The Harper government refused to be coerced into replacing the head of the RCMP. But Ottawa insiders said Mr. Elliott did not earn an open-ended mandate to serve as long as he wished, especially as the pace of reform slowed down.

In a statement on Friday, Mr. Elliott told RCMP officers that he will leave the force in their capable hands.

"I am confident that the new [management]team is very strong and well positioned to lead the Force in continuing to provide high-quality services to Canadians and advancing our ongoing efforts to bring about positive change in the RCMP," he said.

The federal government is taking the unusual step of consulting the House of Commons committee on public safety to come up with the selection criteria for the next commissioner, launching in effect a public debate on the ideal face of the future in the RCMP.

The resignation will allow the committee to focus on Mr. Elliott's replacement when it convenes on Tuesday. The scheduled witnesses are former RCMP assistant commissioner Mike McDonnell and Deputy Commissioner Raf Souccar, who has been sidelined by Mr. Elliott.

The two were some of the top members of the force when they complained to their bureaucratic bosses last summer about Mr. Elliott's erratic management style, including frequent outbursts and a perceived lack of action on the reform agenda.

Liberal MP Mark Holland, who is a member of the committee, said the next commissioner needs to show more distance from the government, characterizing Mr. Elliott as a "lap dog" who acted as "an apologist for the Conservative government's inaction."

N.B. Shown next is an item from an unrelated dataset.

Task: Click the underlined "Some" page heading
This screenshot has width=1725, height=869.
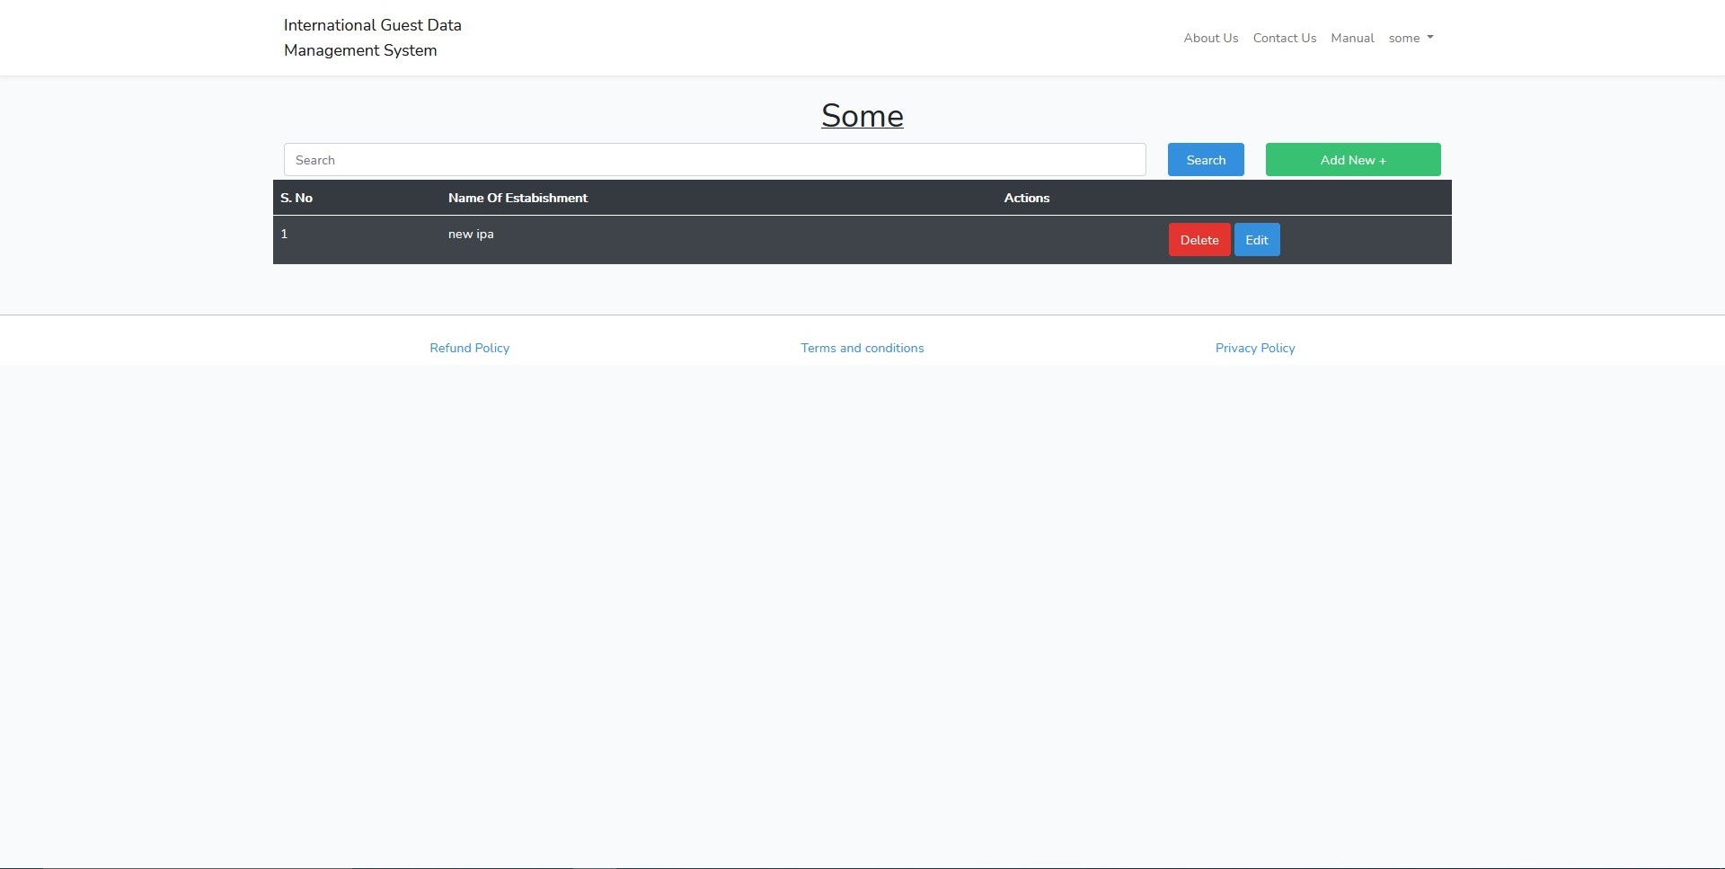Action: [862, 116]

"First and foremost, we need someone who is independent," Mr. Holland said, adding the winning candidate should have policing experience.

An expert on RCMP issues, Liberal senator Colin Kenny, agreed the next commissioner should be a current or a former RCMP member, and not a civilian. Frequently named candidates for the position include RCMP Senior Deputy Commissioner Rod Knecht, as well as former Mountie and current Ottawa Police chief Vern White.

NDP MP Don Davies and security expert Wesley Wark said the RCMP could benefit from another civilian commissioner to finalize the reforms initiated during Mr. Elliott's tenure, including oversight and improving internal morale.

"The concept of another civilian head holds some promise," the New Democratic MP said.

Paul Kennedy, the former RCMP complaints commissioner, said the force has seen an exodus of many senior managers during Mr. Elliott's tenure, leaving no obvious internal candidates for succession.

"The very people who were considered worthy enough for that job are no longer there," he said. "You've got a new group in, but they got to accumulate four or five years under their belt."

Whether civilian or cop, the next leader ought to be someone with a very strong background in the criminal justice system and the culture of the Mounties, Mr. Kennedy said.

"The ideal candidate would know the force," he said, adding that the candidates could include senior ex-Mounties who have joined other forces.

"We have to look and see who has been tested by fires and who has a breadth of knowledge and experience," Mr. Kennedy said, adding that the rank-and-file Mounties also need someone to rally behind. "They will have to look and say, 'Yes, that is my leader.' "

Prime Minister Stephen Harper announced the departure in a statement, thanking Mr. Elliott for "his dedication and service to the RCMP."